Diese und weitere detaillierte Inhalte – so lege ich später fest – werden von mir, so weit möglich, eins zu eins wiedergegeben. Natürlich nur in adäquaten, Quellenschutz gewährenden Modifikationen.

Im Verlaufe meiner ersten summarischen Aktendurchsicht, komme ich zu dem Schluss, dass selbige von einer Person zusammengestellt wurden, die reichlich wohlsituiert lebt, jedoch ein weitgehend durchschnittlich-unauffälliger Mensch sein will. Sie wirkt und macht sich klein, in ihrer selbstgewählten, behaglichen Machtlosigkeit; und doch ist sie – unbewusst? – ein extrem störendes Sandkorn im Getriebe ihres direkten Umfelds. Und schließlich, – Wochen später – nach genauer Durchsicht der Unterlagen, scheint mir die Begründung der ausdrücklich gewünschten Anonymität des Protagonisten nachvollziehbar. Mir wird nämlich, mittels dieser Papiere, in nicht für möglich gehaltenem Umfang, ein Einblick gewährt, auf Durchstechereien, Egoismen, Kälte, Provinzialität, Raff- und Rachsucht, Sachzwänge. Kurz: Das kalte Räderwerk hinter einer krampfhaft aufrecht erhaltenen Fassade des, sich wichtig dünkenden, Geldes.

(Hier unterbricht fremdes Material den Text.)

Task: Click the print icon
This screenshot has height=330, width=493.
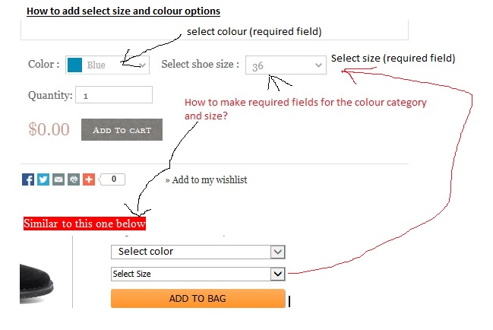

Unter der Prämisse: „Maximale Annäherung an die dokumentierten Inhalte, bei bestmöglicher Maskierung der Betroffenen und deren Umfeld.“, beschreibe ich, die in den Aktenbergen feststellbaren Ereignisse, und das unter dem Vorsatz, statt einer fragmentierten Darstellung, eine weitgehend gebundene Erzählung zu erstellen. Eine Erzählung, deren Ereignisse dem Protagonisten, aus seiner passiv-subjektiven Frosch-Perspektive, nur mit einiger Verzögerung begreiflich werden. Sie widersprechen, diametral, seinem bisherigen, geordneten, beschaulichen, reichlich ignoranten – und bis dahin – offensichtlich privilegierten Leben. Veränderungen seines Lebens, so glaube ich zu erkennen, die ihm in einer derart grotesken Radikalität widerfahren, wie er sie, zuvor, für sich, als vollkommen undenkbar gehalten haben mag.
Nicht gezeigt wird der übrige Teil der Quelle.